> **Required action**:
Starting from the first line below, count every line holding the word "will", then state the total alone.

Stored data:
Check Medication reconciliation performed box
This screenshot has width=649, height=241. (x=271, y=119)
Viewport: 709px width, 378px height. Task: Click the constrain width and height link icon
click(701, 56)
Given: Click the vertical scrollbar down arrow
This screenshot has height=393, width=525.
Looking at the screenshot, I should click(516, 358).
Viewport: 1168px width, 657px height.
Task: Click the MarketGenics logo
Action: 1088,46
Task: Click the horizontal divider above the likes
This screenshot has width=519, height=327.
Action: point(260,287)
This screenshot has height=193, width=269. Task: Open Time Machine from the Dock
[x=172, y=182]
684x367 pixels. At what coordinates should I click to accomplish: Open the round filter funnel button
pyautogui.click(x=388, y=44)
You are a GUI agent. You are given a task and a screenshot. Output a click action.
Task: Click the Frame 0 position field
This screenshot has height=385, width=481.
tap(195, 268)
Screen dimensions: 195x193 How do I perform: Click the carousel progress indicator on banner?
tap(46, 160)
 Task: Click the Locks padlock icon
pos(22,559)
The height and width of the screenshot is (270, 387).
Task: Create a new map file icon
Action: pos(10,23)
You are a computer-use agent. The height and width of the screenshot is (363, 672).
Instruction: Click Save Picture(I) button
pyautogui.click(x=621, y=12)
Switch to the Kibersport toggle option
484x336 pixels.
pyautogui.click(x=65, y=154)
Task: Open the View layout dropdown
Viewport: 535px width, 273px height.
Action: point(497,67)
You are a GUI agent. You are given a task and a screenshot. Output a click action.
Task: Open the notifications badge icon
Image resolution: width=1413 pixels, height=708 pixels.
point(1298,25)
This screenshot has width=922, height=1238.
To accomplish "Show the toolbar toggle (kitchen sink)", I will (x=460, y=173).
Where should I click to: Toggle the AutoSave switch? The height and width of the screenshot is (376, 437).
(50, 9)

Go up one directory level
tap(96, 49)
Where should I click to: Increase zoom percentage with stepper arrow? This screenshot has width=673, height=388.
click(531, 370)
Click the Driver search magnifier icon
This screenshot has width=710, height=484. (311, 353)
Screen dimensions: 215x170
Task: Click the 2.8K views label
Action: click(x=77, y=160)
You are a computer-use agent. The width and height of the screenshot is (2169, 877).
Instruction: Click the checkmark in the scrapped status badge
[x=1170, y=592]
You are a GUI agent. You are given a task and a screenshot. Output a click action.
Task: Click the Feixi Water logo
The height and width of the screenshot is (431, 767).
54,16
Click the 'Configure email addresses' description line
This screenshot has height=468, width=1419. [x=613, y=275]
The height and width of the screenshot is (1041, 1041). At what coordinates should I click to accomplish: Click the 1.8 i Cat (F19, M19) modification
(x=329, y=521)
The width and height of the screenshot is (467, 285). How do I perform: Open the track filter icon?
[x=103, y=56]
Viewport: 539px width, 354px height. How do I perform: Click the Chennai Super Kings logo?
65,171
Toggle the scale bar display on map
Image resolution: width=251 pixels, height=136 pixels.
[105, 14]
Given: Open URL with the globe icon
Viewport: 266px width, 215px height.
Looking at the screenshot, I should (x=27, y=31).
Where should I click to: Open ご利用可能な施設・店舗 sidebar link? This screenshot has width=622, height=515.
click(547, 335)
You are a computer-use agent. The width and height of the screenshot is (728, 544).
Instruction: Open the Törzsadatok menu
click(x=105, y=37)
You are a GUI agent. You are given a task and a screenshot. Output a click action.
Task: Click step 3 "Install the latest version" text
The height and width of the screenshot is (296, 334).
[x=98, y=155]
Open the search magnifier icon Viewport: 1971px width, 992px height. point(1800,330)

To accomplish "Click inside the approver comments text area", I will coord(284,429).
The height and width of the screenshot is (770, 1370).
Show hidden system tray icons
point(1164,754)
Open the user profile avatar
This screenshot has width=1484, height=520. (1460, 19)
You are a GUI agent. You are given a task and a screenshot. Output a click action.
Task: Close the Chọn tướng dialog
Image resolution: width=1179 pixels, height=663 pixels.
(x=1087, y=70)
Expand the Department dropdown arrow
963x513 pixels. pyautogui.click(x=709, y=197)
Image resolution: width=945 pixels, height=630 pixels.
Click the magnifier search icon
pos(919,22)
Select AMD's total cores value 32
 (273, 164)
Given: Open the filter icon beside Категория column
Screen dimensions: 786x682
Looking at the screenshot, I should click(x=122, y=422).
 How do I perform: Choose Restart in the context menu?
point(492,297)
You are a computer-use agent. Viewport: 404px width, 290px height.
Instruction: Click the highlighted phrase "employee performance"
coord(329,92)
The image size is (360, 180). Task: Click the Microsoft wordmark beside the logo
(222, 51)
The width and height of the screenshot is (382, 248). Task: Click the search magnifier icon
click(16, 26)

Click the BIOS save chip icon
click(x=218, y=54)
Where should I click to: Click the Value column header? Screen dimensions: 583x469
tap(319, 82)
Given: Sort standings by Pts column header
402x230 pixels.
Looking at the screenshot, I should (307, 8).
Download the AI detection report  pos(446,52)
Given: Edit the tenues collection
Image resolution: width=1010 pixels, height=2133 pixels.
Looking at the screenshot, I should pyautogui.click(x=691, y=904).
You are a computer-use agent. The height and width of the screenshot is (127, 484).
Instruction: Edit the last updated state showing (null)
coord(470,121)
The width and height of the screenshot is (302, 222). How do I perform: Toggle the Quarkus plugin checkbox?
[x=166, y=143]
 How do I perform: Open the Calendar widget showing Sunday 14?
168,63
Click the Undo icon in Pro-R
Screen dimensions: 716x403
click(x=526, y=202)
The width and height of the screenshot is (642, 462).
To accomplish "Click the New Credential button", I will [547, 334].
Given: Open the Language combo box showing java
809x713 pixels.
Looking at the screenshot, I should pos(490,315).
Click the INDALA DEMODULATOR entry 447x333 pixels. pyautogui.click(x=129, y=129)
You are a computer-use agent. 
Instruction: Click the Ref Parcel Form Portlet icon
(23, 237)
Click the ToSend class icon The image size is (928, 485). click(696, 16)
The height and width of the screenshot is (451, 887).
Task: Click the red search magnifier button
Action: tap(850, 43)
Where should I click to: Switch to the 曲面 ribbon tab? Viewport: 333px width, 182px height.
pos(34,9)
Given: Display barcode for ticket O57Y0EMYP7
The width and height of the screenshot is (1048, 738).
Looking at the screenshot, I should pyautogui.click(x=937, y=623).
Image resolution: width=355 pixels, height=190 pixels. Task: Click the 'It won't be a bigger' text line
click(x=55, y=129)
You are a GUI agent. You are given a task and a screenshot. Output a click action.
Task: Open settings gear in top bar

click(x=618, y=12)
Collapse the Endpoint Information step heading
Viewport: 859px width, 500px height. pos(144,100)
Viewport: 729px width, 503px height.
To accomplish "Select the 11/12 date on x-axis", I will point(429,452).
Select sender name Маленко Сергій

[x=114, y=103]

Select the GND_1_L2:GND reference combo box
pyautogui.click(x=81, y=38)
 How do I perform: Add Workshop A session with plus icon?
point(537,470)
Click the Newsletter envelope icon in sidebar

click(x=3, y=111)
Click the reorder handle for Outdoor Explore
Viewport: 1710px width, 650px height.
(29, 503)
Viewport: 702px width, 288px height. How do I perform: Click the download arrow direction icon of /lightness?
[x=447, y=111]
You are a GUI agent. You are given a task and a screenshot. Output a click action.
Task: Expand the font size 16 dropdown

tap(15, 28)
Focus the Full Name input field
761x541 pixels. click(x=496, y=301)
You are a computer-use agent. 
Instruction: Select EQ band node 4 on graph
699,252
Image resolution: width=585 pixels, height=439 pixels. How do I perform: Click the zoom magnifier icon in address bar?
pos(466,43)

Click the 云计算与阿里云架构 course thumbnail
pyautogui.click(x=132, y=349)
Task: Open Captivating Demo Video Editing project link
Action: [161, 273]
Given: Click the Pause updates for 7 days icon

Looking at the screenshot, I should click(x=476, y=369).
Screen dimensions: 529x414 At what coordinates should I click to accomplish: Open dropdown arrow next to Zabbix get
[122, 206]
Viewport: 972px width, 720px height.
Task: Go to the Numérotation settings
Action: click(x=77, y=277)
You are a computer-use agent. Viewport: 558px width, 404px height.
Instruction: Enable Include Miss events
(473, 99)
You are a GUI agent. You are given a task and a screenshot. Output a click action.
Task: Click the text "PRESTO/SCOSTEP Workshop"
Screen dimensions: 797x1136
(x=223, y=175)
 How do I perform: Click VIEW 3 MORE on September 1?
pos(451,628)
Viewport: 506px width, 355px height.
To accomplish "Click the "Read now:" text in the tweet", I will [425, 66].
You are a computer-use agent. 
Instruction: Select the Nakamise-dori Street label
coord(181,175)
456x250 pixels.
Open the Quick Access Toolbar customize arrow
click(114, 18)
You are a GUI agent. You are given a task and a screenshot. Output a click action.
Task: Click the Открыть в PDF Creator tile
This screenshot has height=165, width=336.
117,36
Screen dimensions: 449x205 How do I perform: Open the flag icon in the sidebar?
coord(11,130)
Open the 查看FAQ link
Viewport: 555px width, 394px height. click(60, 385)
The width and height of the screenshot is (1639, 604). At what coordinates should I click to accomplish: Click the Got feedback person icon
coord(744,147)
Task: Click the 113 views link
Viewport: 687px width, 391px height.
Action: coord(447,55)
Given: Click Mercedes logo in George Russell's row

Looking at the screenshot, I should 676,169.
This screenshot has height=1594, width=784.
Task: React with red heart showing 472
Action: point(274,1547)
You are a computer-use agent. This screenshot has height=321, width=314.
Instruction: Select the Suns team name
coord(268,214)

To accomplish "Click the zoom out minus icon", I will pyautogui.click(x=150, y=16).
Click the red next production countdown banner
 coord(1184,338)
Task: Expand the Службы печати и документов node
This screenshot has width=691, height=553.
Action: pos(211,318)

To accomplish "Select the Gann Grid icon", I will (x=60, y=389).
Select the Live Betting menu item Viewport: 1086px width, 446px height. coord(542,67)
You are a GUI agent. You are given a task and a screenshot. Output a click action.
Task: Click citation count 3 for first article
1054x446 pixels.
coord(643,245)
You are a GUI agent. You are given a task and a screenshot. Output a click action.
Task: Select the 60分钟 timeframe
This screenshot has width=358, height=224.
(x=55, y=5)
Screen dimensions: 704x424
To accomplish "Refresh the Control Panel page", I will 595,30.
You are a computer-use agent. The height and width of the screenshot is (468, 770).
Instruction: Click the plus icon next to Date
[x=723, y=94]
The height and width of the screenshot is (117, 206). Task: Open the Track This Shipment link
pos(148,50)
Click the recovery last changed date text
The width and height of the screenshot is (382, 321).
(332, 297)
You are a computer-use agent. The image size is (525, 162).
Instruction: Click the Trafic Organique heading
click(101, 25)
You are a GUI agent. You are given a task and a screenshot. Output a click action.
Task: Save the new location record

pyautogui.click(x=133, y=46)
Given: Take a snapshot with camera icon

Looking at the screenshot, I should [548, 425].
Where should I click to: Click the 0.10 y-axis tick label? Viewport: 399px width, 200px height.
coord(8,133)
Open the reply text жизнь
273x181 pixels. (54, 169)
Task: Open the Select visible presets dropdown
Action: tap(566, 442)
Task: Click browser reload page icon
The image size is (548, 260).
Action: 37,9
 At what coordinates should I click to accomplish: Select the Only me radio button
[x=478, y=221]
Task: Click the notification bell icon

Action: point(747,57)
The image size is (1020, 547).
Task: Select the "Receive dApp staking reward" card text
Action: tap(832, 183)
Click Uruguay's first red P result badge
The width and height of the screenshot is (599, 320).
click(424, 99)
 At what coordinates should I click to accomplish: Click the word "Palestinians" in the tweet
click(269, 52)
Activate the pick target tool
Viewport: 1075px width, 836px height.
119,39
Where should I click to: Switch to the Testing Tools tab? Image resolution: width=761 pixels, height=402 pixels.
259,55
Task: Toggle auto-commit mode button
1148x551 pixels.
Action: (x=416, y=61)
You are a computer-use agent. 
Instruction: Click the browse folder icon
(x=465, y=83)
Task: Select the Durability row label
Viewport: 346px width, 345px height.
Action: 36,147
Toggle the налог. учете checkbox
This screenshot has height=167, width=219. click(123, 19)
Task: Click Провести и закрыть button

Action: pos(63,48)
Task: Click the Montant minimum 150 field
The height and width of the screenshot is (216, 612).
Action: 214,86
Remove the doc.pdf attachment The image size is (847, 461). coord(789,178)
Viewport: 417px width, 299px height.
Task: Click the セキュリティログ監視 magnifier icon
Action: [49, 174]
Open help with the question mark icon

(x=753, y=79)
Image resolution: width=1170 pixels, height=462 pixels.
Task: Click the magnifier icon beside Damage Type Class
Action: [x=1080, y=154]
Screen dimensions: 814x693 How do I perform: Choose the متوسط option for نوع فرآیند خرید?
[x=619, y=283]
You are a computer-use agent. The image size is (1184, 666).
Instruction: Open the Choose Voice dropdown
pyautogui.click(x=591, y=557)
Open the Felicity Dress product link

> **Your solution**:
8